Continue the text on the Tangail Airdrop from the point where it stops.

§ **Given text**
———
The Tangail Airdrop was a successful battalion-size Para Commandos (India) operation mounted on 11 December 1971 by the 2nd Battalion (Special Operations) (2 PARA) of the Indian Army's Parachute Regiment and the 49 Squadron of the Indian Air Force during the Indo-Pakistani War of 1971  for the liberation of Bangladesh. The main objective of the operation was the capture of Poongli Bridge on the Jamuna River which would cut off the Pakistani 93rd Brigade which was retreating from Mymensingh in the north to defend the capital of East Pakistan, Dacca, and its approaches. The paratroop unit was also tasked to link up with the advancing Maratha Light Infantry on the ground to advance towards the East Pakistani capital.

Operation

Para drop
A battalion of Para Commandos (India) led by Lieutenant Colonel Kulwant Singh Pannu was reinforced by an artillery battery of 17 Para Field Regiment, an engineering detachment, an ADS, a surgical team and other administrative troops from the 50th (Indep) Parachute Brigade. Tasked to cut off the retreat of the Pakistani troops from the north towards Dacca, the unit touched ground at 1630 hours and was greeted by a jubilant crowd of local people, with some even helping the troops carry their packs and ammunition. The drop was dispersed over a wide area, but the Paras regrouped quickly and commenced their attack. By 1900 hours, they had captured their main objective, cutting off the Pakistani 93 Brigade retreating from the north. Link-up with 1st battalion, The Maratha Light Infantry (1 MLI) was established after the Marathas broke through at Tangail Road and reached the bridgehead that very evening.  The Pakistanis, attempting to retake the bridge rushed the Indian positions that evening, however, were repulsed.

The Tangail Airdrop operation involved An-12, C-119s, 2 Caribous and Dakotas from 11 sqn and 48 Sqn. 49 Squadron 'the Paraspears', of the Indian Air Force was instrumental in raising and training the 'Kilo' flight of the Mukti Bahini. It was also the Paraspears who led the famed DELTA ORANGE formation of the Tangail drop which dropped troops of the 2 Para regiment which was a vital element in achieving the liberation of Bangladesh. The IAF also carried out feint drops using  dummies dropped from Caribou aircraft to hide the true location and extent of the operation.  The only hitch was a Hangup from the lead Dakota. One Paratrooper had a static line hangup, who, after carrying out emergency procedures, was dropped safely about 50 miles away.
———
§ **Records supplied**
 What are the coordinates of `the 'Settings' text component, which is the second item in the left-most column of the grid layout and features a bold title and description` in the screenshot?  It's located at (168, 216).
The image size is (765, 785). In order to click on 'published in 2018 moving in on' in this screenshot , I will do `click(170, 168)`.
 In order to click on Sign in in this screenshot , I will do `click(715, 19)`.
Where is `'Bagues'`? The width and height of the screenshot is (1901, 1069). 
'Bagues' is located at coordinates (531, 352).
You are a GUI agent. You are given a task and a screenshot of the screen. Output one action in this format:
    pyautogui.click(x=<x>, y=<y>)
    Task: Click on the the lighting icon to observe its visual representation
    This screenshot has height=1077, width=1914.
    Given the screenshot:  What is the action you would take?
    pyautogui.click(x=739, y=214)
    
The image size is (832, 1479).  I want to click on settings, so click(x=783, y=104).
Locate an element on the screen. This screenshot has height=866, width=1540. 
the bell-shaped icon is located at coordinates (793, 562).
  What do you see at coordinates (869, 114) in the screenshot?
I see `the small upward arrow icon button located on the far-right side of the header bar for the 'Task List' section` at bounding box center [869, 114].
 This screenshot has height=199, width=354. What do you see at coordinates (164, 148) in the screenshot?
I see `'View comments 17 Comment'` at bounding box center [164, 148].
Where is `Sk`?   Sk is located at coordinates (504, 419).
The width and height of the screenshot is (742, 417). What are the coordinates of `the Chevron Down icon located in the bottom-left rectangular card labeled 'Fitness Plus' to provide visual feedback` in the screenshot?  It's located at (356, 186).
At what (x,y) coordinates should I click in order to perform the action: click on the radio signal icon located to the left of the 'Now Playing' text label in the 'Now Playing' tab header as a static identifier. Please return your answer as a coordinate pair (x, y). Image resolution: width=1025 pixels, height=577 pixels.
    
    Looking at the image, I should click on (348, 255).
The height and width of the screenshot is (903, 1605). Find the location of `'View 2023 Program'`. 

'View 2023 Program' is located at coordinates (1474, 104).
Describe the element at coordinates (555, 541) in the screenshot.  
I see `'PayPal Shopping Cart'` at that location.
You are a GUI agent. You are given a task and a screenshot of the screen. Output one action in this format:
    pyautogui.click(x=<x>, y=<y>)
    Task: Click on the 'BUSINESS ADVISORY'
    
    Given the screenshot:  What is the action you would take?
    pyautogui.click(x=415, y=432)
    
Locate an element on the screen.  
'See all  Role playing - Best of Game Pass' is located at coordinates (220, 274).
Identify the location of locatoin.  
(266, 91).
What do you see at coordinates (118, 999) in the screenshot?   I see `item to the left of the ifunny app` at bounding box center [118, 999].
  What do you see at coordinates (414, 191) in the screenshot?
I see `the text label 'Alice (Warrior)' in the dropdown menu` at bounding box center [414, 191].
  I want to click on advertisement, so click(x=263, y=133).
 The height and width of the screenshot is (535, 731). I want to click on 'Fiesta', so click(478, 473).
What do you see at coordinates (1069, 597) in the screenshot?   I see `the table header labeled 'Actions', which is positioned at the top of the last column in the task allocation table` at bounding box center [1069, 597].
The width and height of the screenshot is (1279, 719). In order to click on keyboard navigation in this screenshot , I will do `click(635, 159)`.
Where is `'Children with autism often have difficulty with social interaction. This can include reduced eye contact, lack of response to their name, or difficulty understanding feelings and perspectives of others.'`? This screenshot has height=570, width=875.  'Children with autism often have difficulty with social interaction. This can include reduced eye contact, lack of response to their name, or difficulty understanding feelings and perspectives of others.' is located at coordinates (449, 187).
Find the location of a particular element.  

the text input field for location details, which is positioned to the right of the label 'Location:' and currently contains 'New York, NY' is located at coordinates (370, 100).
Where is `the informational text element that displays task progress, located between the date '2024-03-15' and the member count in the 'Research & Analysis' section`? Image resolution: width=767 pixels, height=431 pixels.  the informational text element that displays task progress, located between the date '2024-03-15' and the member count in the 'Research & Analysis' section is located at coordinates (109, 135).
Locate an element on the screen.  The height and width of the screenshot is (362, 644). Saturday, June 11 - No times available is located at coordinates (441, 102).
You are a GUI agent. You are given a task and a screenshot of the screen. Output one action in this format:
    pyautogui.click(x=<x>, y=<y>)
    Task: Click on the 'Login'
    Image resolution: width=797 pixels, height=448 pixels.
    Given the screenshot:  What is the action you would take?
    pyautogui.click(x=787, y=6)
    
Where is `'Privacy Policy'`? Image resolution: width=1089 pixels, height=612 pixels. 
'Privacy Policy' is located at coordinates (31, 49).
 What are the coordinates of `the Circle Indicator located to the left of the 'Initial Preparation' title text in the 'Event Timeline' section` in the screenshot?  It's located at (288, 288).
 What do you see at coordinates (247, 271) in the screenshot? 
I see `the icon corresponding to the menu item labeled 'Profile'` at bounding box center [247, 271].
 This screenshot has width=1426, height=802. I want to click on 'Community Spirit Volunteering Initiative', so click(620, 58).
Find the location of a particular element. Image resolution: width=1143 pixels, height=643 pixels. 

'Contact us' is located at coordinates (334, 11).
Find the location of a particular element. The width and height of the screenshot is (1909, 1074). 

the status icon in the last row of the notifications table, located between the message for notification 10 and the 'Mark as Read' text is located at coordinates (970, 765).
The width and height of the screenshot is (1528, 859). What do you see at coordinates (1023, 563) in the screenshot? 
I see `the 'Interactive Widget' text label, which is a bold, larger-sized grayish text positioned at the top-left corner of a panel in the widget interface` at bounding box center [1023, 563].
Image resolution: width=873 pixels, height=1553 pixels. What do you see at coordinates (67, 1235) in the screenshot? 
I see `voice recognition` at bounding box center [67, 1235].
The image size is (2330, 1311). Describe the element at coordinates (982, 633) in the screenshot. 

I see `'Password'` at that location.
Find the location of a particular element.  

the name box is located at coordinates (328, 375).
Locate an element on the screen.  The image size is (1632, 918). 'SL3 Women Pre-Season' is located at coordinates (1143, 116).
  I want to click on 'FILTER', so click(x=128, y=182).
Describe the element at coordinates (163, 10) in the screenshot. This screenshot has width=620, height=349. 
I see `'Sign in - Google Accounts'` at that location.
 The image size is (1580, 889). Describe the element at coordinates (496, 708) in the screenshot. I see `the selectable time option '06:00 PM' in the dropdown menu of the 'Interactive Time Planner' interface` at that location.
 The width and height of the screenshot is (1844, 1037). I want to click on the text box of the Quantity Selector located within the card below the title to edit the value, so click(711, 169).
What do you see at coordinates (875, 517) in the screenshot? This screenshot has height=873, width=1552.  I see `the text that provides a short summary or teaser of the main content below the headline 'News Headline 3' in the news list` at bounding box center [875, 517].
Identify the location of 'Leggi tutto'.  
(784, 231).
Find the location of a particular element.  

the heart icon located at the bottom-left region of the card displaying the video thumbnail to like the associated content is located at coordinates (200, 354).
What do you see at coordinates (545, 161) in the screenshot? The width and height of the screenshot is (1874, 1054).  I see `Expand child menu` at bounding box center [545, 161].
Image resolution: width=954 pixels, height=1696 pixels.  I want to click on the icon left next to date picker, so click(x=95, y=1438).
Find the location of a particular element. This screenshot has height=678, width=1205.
———
§ **Right answer**
Pakistani war crimes

Indian Army which took over the Poongli Bridge from the Pakistani Army was "shocked"  at "the sight of mutilated bodies of women, whom the Pakistani troops had killed just before fleeing from Poongli Bridge."

Aftermath
The Tangail Airdrop and the subsequent capture of the Poongli bridge gave the advancing Indian Army, assisted by Kader Bahini, the maneuverability to side-step the strongly held Tongi-Dacca Road to take the undefended Manikganj-Dacca Road right up to Mirpur Bridge at the gates of Dacca (Dhaka).

Pakistan Army's 93,000 troops unconditionally surrendered to the Indian Army and India's local ally Mukti Bahini on 16 December 1971.

Battle awards
Indian commander  Lt Col Kulwant Singh was awarded the MVC for his leadership in battle. The 2 Paras were subsequently the first Indian forces  to enter Dacca. For this and their role in Capture of the strategic bridge, the Paras received battle honour for Poongli Bridge and theatre honours for Dacca.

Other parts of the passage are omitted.